So for my current project I have created a couple of small TCP-based libraries - one for controlling a specific brand of IP-based powerbars and a very small subset of the PJLink projector control protocol.
Both of those libraries are built around a TCP connection. A socket is opened, statuses are queried, command are sent and so on. Eventually the connection is closed either by the remote end (timeout) or explicitly by the client.
I see a couple of overarching issues that are common with this kind of situation:
- The library depends explicitly on the
:gen_tcpmodule. This makes testing hard. OTOH, I don’t want to mock out all the arcane invocation of
:gen_tcp.connect/3because some of them are protocol specific and some of them like the timeouts are best left to the caller. So some kind of wrapper for this kind of IO seems to be in order.
- Sometimes the user of the library would want to do a one-off command (fire and forget), sometimes they would like to keep the connection open for a batch of query/command cycles. This means that the underlying TCP connection must remain open and passed to the caller inside some struct or some opaque object.

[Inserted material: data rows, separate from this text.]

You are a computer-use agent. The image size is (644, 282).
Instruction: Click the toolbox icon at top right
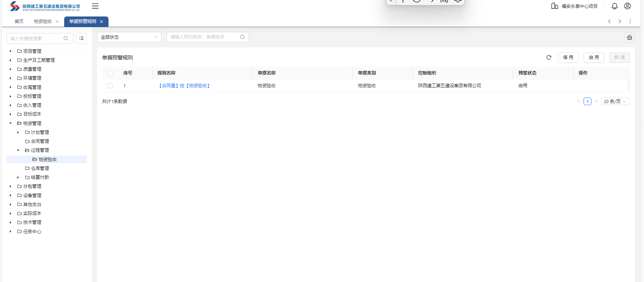click(x=630, y=37)
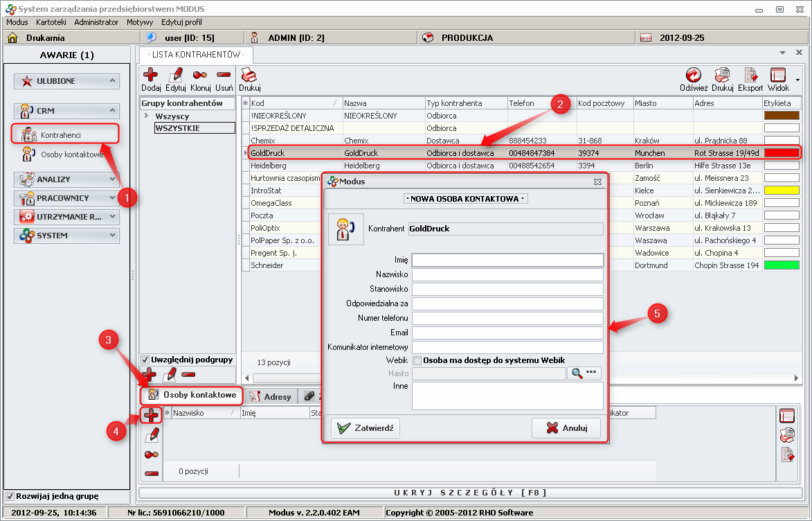
Task: Click the Usuń red minus icon
Action: click(x=224, y=75)
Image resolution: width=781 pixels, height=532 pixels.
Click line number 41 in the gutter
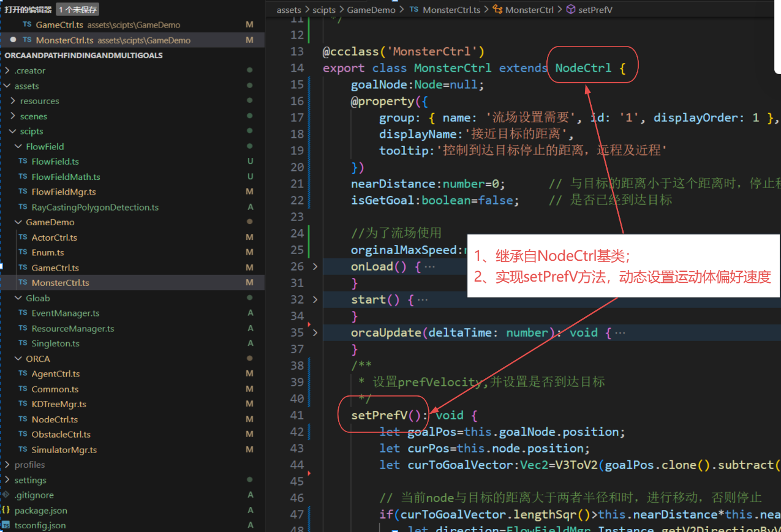pos(296,416)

- Sometimes the calls can be synchronous, sometimes the caller would need to make them async. Do I build this into the library or provide a sync version and let the caller make it async according to their needs?

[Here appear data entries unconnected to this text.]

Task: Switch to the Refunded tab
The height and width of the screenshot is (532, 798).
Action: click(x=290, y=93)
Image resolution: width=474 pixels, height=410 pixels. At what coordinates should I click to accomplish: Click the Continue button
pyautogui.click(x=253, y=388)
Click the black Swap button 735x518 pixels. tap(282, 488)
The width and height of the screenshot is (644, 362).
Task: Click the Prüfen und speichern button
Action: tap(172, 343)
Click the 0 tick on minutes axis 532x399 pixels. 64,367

- Some parameters like connection timeouts etc must be configurable. How do I manage this without making my function signatures accept a billion keyword arguments?
- What about if the underlying TCP connection is closed and the caller tries to send a command? Should we try to reconnect or let the :gen_tcp error/exception bubble up?

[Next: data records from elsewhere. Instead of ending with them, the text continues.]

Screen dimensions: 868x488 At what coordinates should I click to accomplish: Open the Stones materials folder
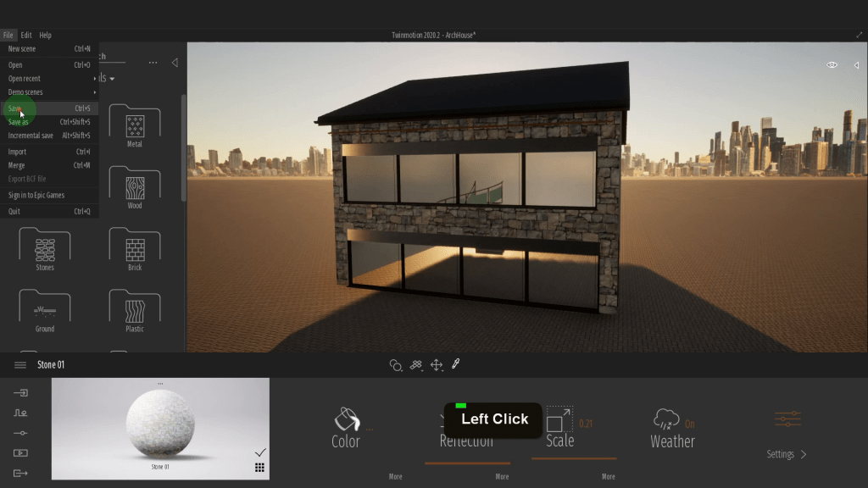(x=45, y=250)
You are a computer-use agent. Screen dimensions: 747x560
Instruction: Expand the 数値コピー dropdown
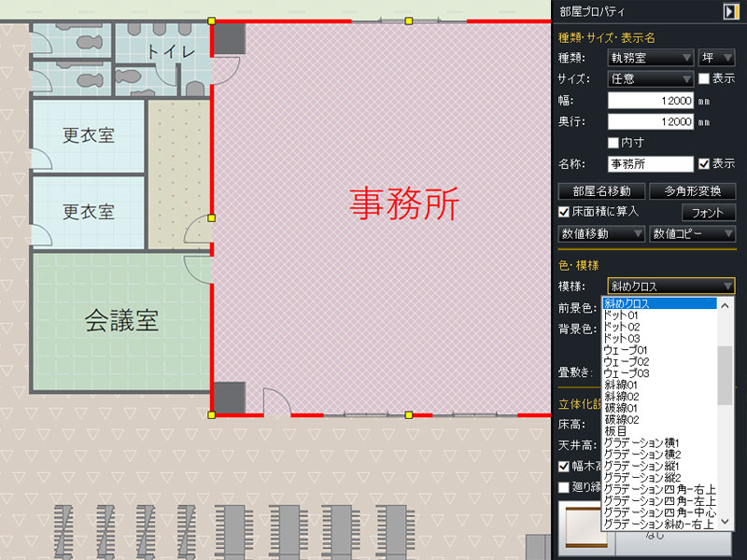(x=692, y=233)
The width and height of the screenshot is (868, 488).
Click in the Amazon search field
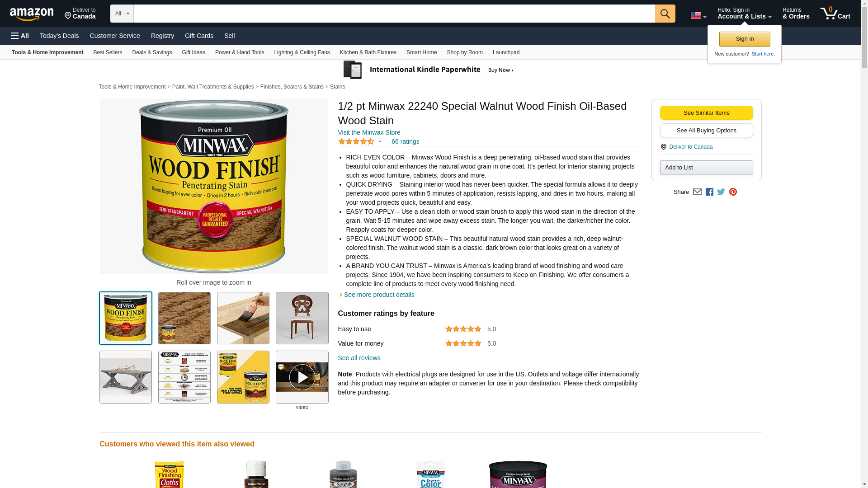[394, 14]
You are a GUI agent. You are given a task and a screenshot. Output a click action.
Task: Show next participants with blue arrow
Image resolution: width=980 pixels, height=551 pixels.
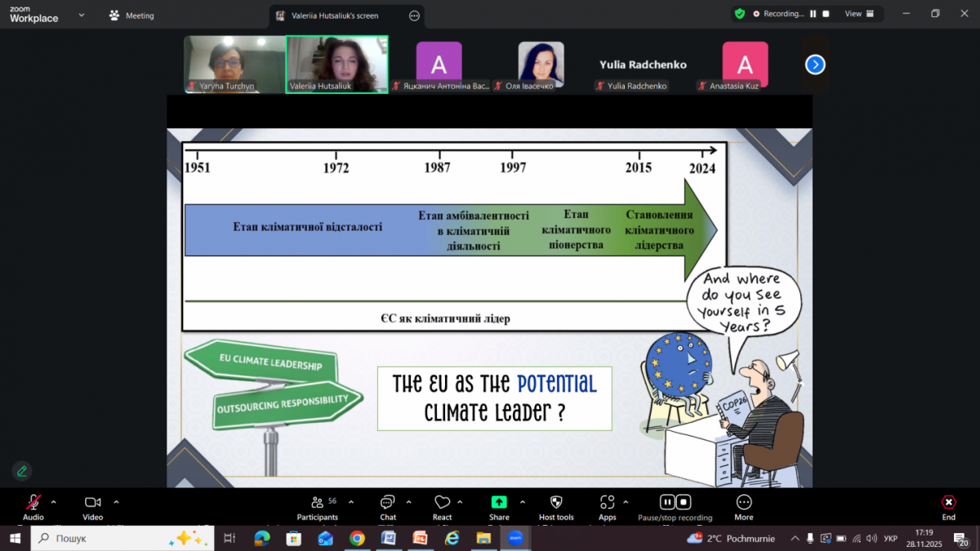(815, 64)
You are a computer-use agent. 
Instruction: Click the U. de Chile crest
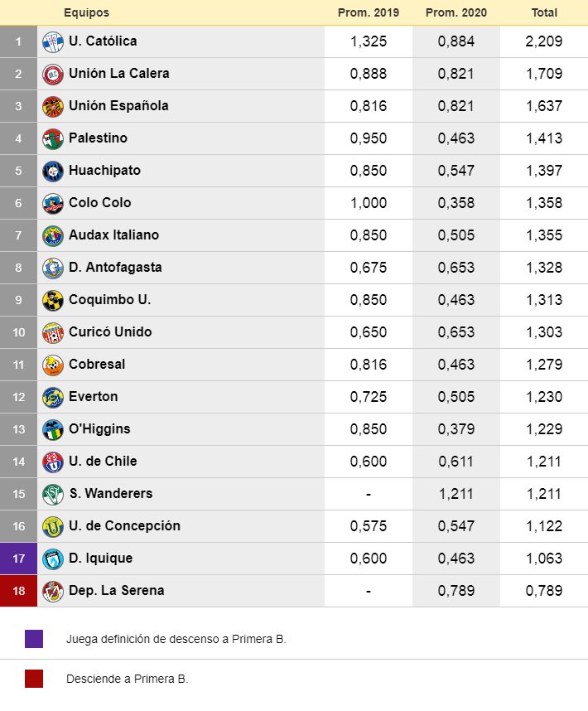click(53, 462)
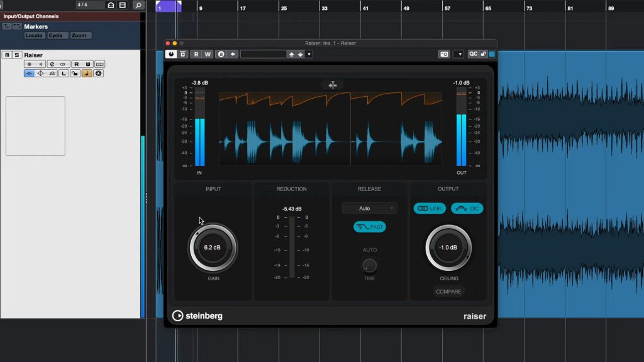Screen dimensions: 644x362
Task: Bypass the Raiser plugin with the power icon
Action: pyautogui.click(x=170, y=53)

I’ve seen various approaches to this, sometimes a full-blown OTP application is started to encapsulate all this state and be able to monitor connection behaviours, and the opaque object you receive when connecting is just a PID that you pass to the various functions.
I just wonder if there are some idiomatic Elixir guidelines for this sort of think. I’ve read @michalmuskala’s very informative articles about error handling and configuration, and I wonder if there are similar articles out there that discuss library design issues.